== 提示テキスト

豪華客船といえばタイタニック号が有名だが、実はそのタイタニック号には姉と妹がいた。
タイタニックは氷山に衝突してたった5日で客船としての生涯を終えたが、姉のオリンピック号はその後に勃発した第一次世界大戦でも沈むことなくその天寿を全うした。
そればかりか第一次世界大戦のさなか、彼女はなんと商船でありながらドイツのUボートを撃沈するという信じられないような武勲を立てる。
豪華客船が潜水艦を撃沈するとはどういうことなのか。今日も辞書を引き引きブリタニカ百科事典を読み進める。
この記事はEncyclopedia Britannica(ブリタニカ百科事典)の記事Olympic (British ship)からの引用を元に、独自研究を加えて自分なりの見解をまとめたものです。
目次
オリンピック号とは
タイタニックの姉として生まれたオリンピック
Olympic, in full Royal Mail Ship (RMS) Olympic, British luxury liner that was a sister ship of the Titanic and the Britannic. It was in service from 1911 to 1935.
– ENCYCLOPEDIA BRITANNICA #Royal Mail Ship Olympic
in full 略さずに luxury 豪華な liner 定期船 in service 運行している
ほう、あのタイタニック号には姉妹がいたのか。
Royal Mail Shipという表現も興味深い。
前から船会社の日本郵船ってなんで「郵船」なんだろうと思っていたが、語源はこのMail Shipというわけか。
それにしても、タイタニックって豪華「客船」だと思っていたけど、郵便船にカテゴライズされているのはなぜだろう。Passenger Shipじゃないんだなぁ。

====
== 記録データ

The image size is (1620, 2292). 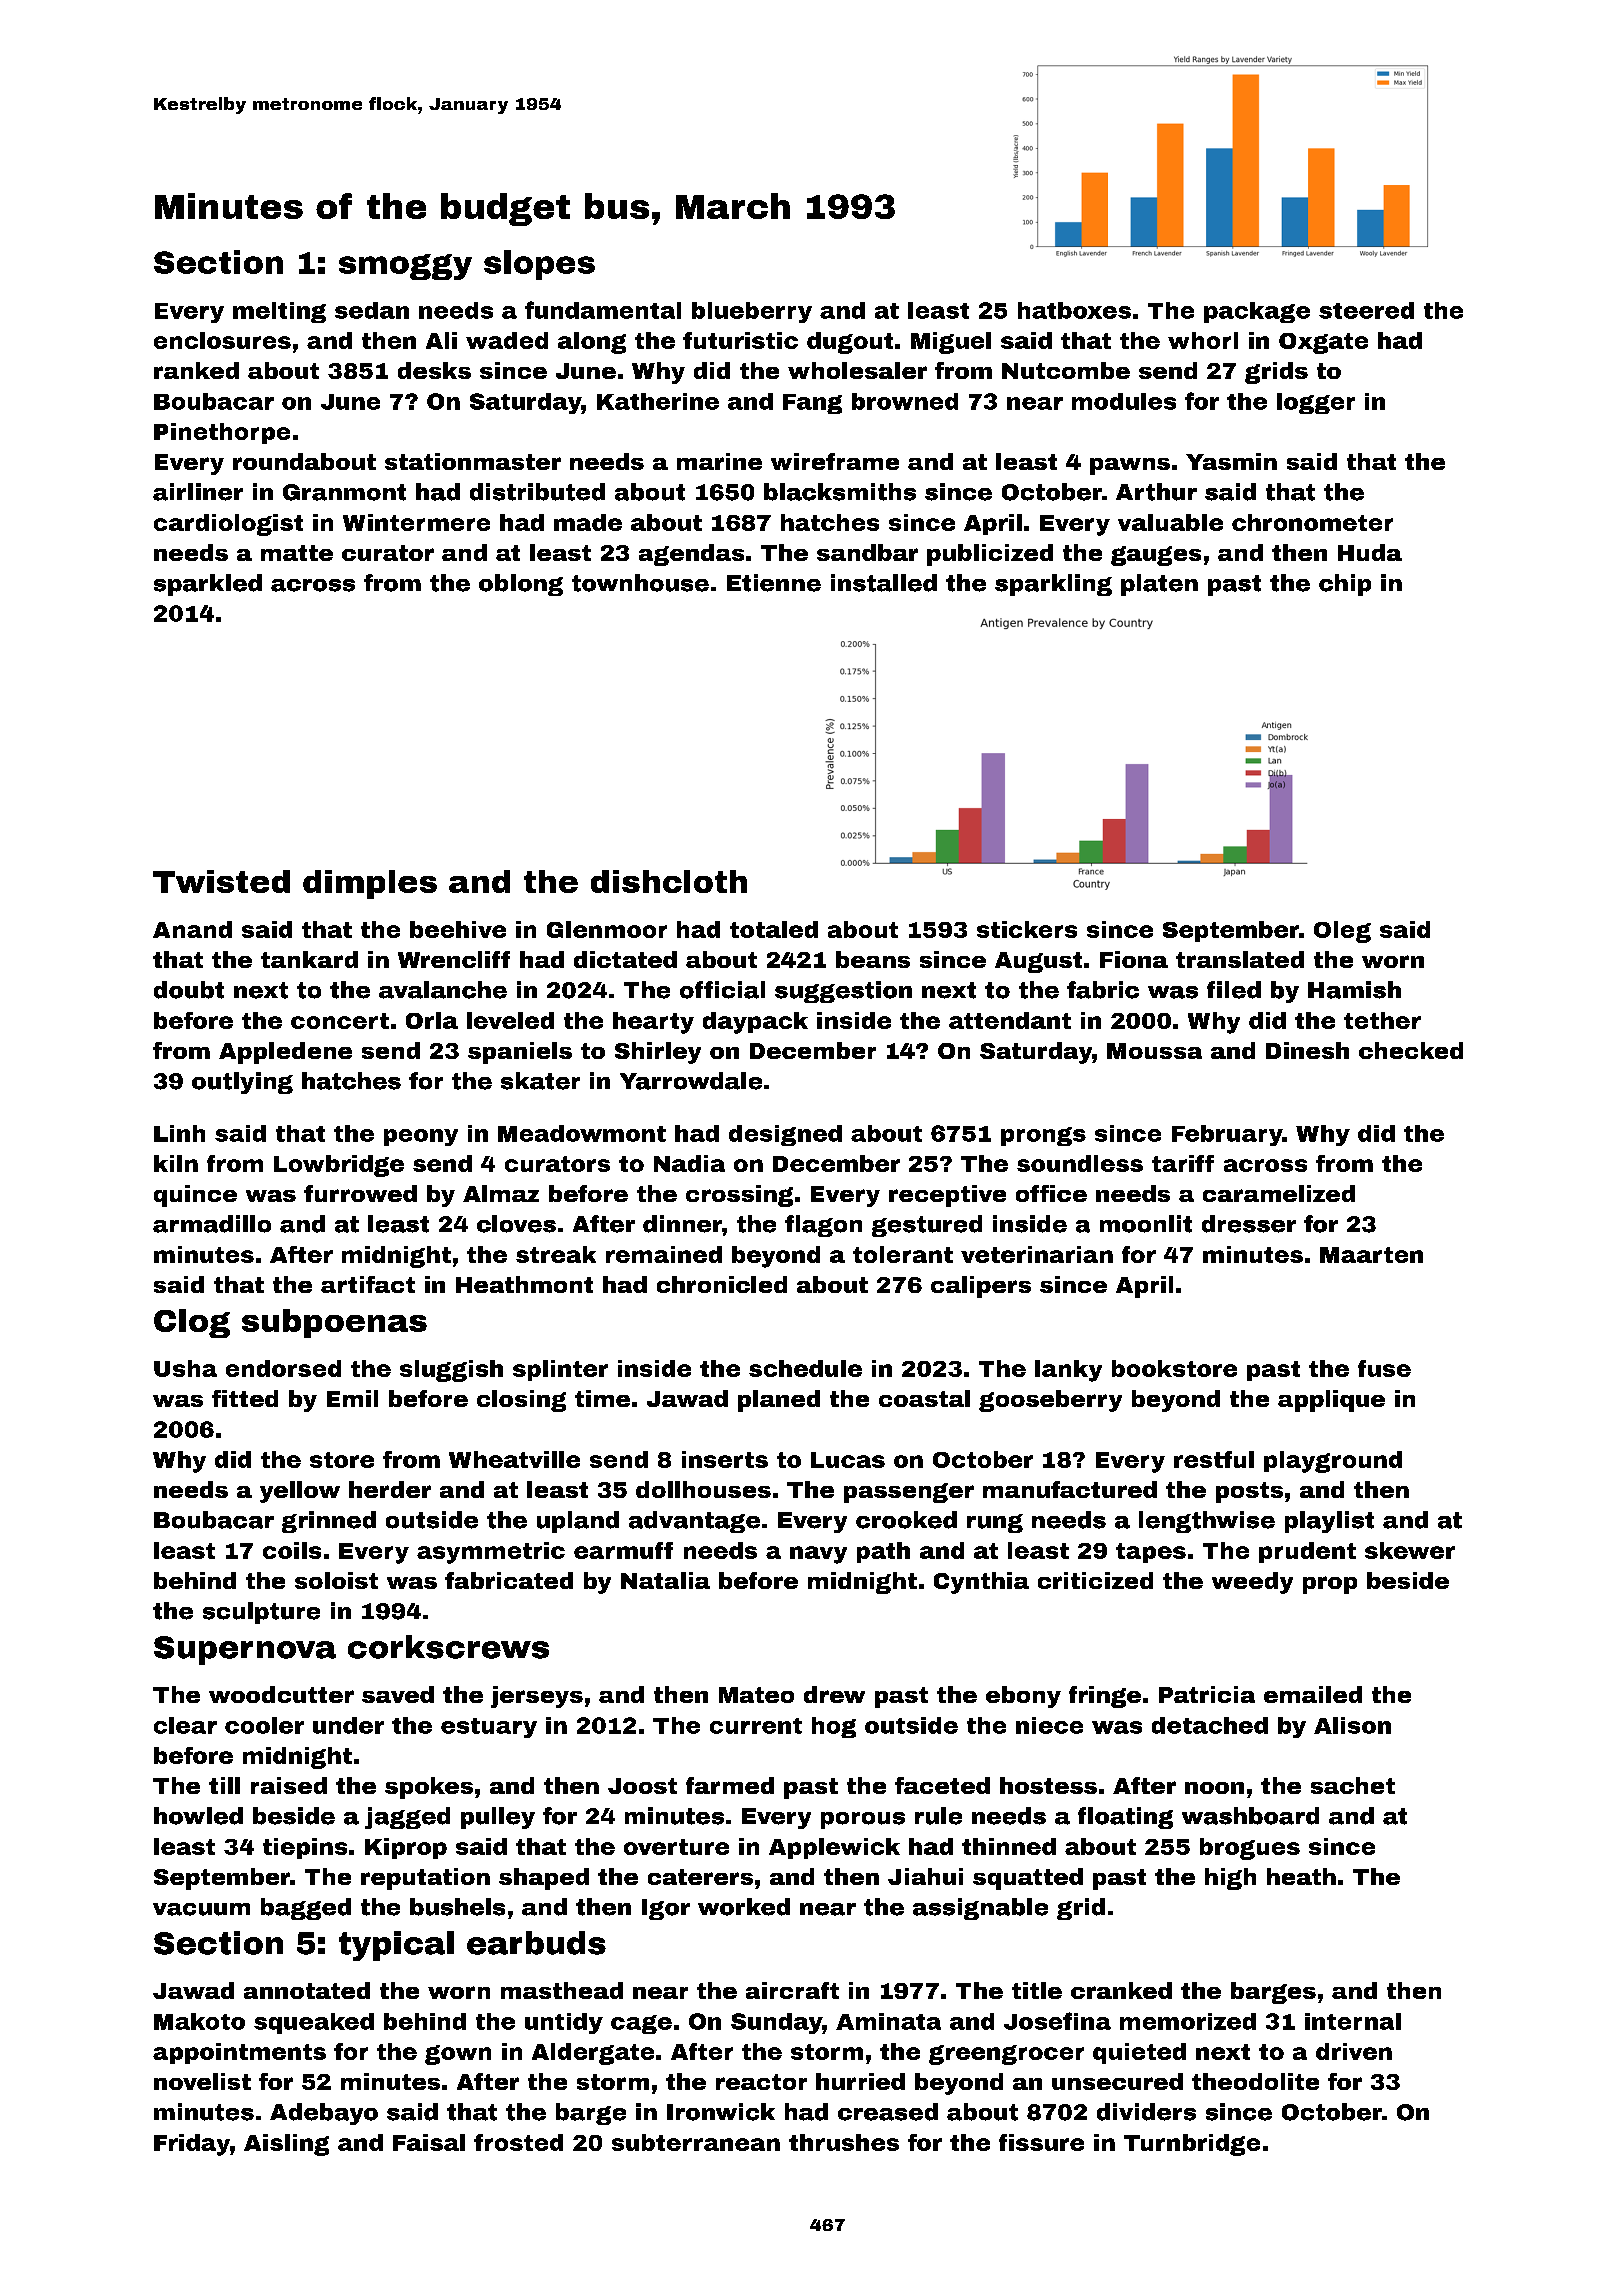 What do you see at coordinates (752, 312) in the page?
I see `blueberry` at bounding box center [752, 312].
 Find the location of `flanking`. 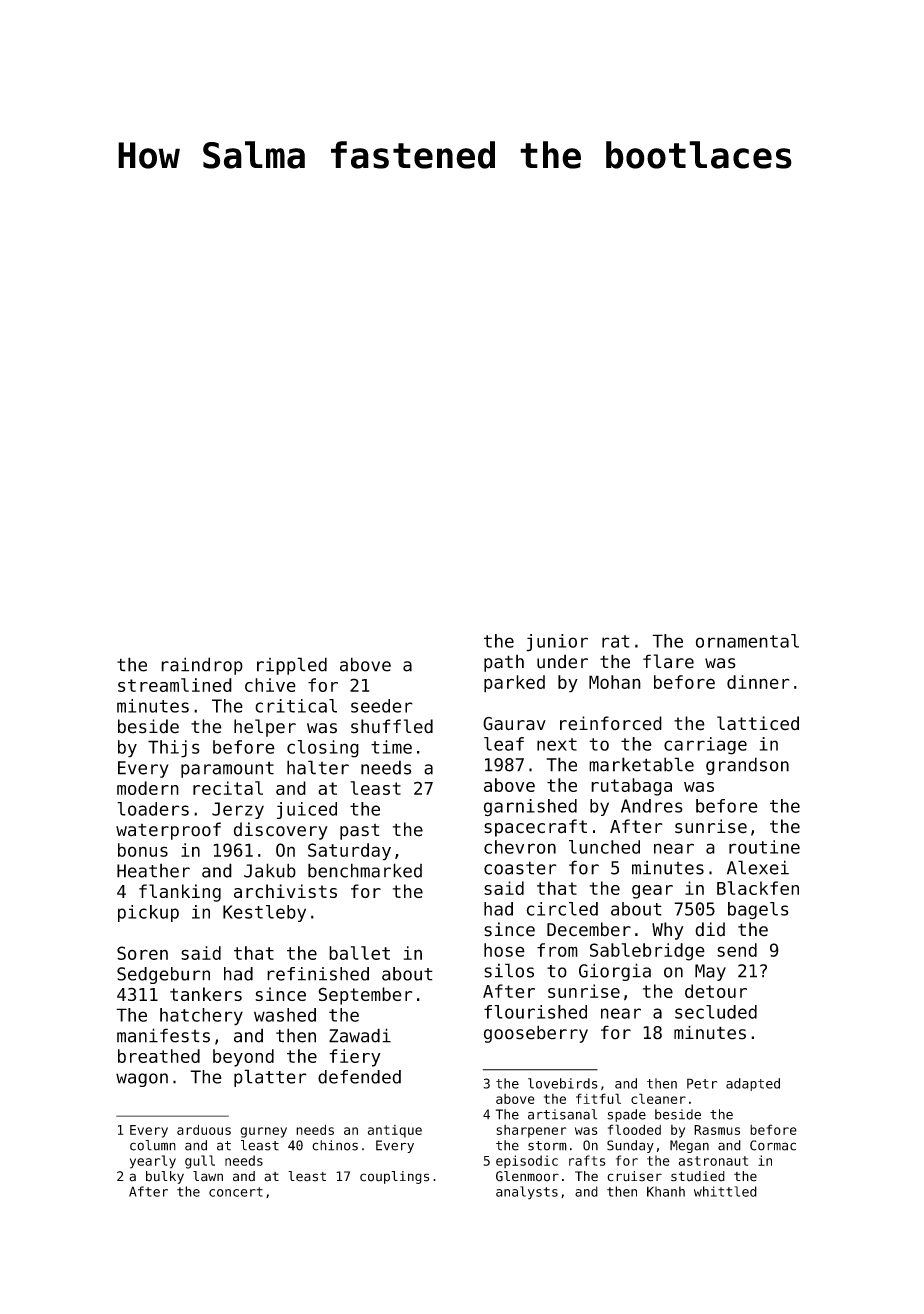

flanking is located at coordinates (180, 893).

====

[課題 A]: オリンピック号に関する文章によると、オリンピック号が運航されていたのは何年から何年までか。
[課題 B]: オリンピック号に関する文章で、語注として訳語が添えられている英語表現を、その訳語とともにすべて挙げよ。
[課題 C]: オリンピック号に関する文章の最後の文に続けて、その先を書け。
リストはここでは使用しない。

[解答 A]: 1911年から1935年まで。

[解答 B]: in full（略さずに）、luxury（豪華な）、liner（定期船）、in service（運行している）

[解答 C]:
オリンピック号誕生の背景
To compete with the Cunard Line for the highly profitable transatlantic passenger trade, the White Star Line decided to create a class of liners noted more for comfort than speed.
compete 競い合う Cunard Line キュナードライン社(現在クイーンエリザベス号を保有しているあの会社) White Star Line (ホワイトスターライン社)profitable 儲けの多い transatlantic 大西洋横断の passenger 旅客 class 種類 liner 定期船 note 特筆する
どうやら20世紀初頭の大西洋横断航路は活況だったようだ。飛行機は? と思って調べてみたら、ライトフライヤー号が飛んだのが1903年。
オリンピック号の就役はその8年後だから、まだ飛行機は旅客手段ではなかったということだ。
だんだん話が見えてきた。大西洋横断航路が盛況だった時代、あえてスピード競争から降りて、その代わりにゴージャス路線をとってライバル会社との住み分けを図ったというわけだ。
それにしても、この船でかい。
オリンピック号の仕様
It was also the largest, with a length of approximately 882 feet (269 metres) and a gross tonnage of 45,324. It could carry more than 2,300 passengers.
length 長さ approximately およそ gross (控除する前の)総体の(netの対義語。netは実質。このnetはよくお菓子のパッケージに書かれている。包装部分を除いた、お菓子の実質の重さという意味で) gross tonnage (船舶の)総トン数 passenger 乗客
おいおい、全長269メートル、総トン数45,324って、この大きさ、弩級戦艦の語源となったドレッドノート級の戦艦よりはるかにでかいよ。
他の客船との比較すると、例えばかつてシアトル航路で活躍し、いまは横浜に係留されている氷川丸が全長163.3メートル、総トン数11,622トン、旅客定員331名だから、オリンピック号がいかに大きな客船だったのかがうかがい知れる。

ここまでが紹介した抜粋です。